> _Written request_
Rewrite only the items between the lines holding "Task: Scan the D: 288.0 GB drive" and "Viewport: 1059px width, 598px", inclusive, keeping their requests. Multiply every number in the answers, both coordinates and viewport dimensions, by 2.2, round to whole numbers with halves rounded up, and omit the pictures.

> _Extracted records_
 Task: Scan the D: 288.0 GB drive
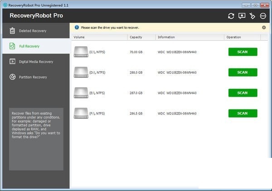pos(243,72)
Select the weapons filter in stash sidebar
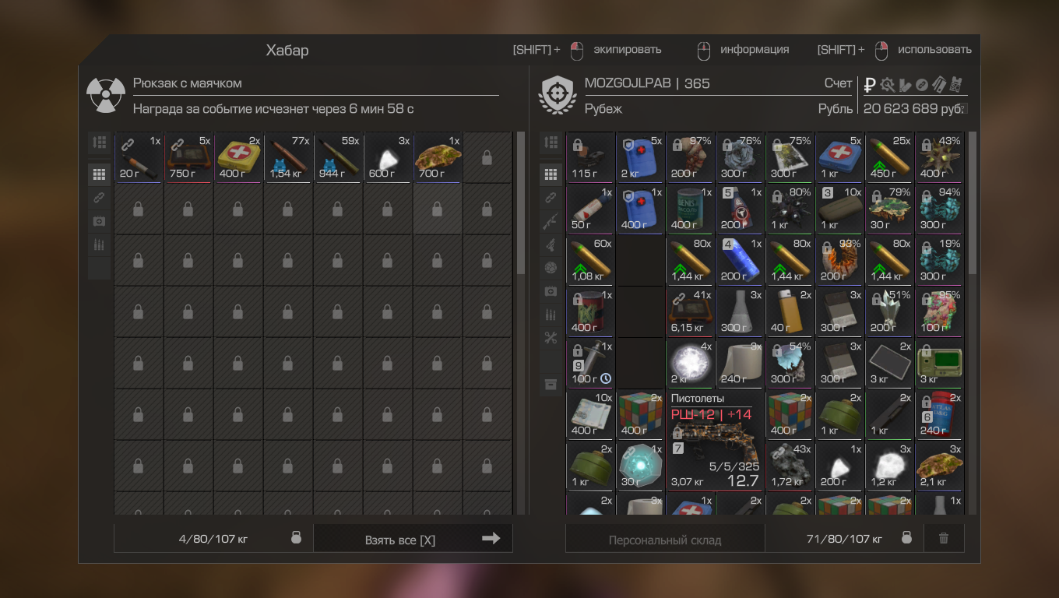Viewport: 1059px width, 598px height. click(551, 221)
---
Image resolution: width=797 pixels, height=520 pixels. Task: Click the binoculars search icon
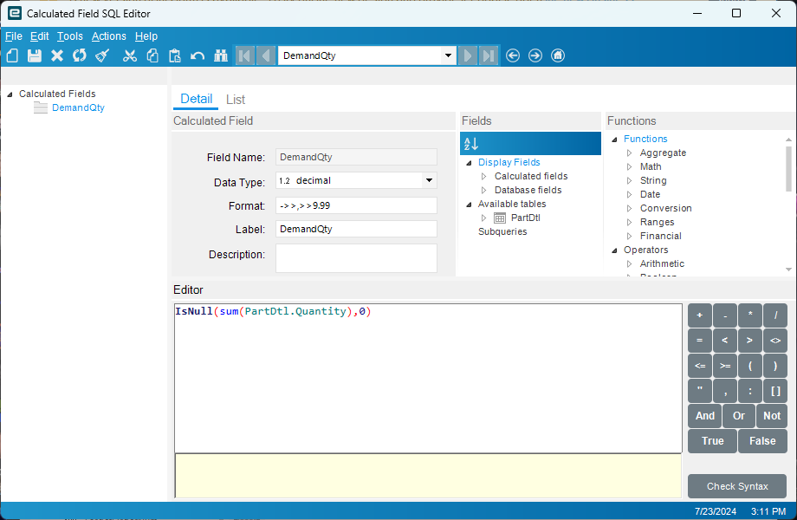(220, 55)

> _Output for this exercise_
 Task: Scan the D: 288.0 GB drive
pos(535,158)
Select the weapons filter in stash sidebar
Viewport: 2330px width, 1316px height. click(1212, 486)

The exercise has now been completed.